Directions: Give back exactly the lines from the one holding "The height and" to the last line of the entries, both included, and nothing more.

Supplied data:
▼

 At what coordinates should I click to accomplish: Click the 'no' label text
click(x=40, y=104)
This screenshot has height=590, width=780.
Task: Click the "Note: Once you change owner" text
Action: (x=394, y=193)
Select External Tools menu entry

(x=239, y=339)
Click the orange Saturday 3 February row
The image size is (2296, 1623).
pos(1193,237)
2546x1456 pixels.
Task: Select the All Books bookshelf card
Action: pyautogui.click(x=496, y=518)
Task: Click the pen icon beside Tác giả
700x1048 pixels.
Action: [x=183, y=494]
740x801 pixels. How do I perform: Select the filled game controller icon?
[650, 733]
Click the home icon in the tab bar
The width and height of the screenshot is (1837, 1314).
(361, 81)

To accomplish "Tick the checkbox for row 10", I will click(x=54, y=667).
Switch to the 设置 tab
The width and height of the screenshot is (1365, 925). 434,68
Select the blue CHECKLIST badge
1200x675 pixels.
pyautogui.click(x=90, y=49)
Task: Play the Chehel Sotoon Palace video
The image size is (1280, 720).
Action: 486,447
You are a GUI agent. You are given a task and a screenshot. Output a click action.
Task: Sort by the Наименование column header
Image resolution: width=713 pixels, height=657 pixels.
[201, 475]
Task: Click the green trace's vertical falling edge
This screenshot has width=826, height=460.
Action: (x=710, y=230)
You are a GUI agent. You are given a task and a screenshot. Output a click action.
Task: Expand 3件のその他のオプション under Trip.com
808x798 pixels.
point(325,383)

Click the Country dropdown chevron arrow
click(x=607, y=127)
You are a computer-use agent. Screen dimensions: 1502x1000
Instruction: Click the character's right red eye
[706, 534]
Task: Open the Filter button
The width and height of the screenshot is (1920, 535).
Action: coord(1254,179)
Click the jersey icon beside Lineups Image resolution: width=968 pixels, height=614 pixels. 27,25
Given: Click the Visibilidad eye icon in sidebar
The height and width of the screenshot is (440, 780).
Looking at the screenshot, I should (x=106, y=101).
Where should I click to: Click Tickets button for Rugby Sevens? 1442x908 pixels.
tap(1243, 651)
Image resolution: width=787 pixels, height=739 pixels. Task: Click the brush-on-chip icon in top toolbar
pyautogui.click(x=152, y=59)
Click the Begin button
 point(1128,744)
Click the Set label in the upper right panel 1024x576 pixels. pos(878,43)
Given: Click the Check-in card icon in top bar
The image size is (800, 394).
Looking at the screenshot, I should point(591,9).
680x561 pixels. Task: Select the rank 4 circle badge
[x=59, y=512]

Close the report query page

▲

Task answer:
The height and width of the screenshot is (440, 780).
Looking at the screenshot, I should (x=106, y=101).
Where should I click to: Click Tickets button for Rugby Sevens? 1442x908 pixels.
tap(1243, 651)
Image resolution: width=787 pixels, height=739 pixels. Task: Click the brush-on-chip icon in top toolbar
pyautogui.click(x=152, y=59)
Click the Begin button
 point(1128,744)
Click the Set label in the upper right panel 1024x576 pixels. pos(878,43)
Given: Click the Check-in card icon in top bar
The image size is (800, 394).
Looking at the screenshot, I should point(591,9).
680x561 pixels. Task: Select the rank 4 circle badge
[x=59, y=512]

Close the report query page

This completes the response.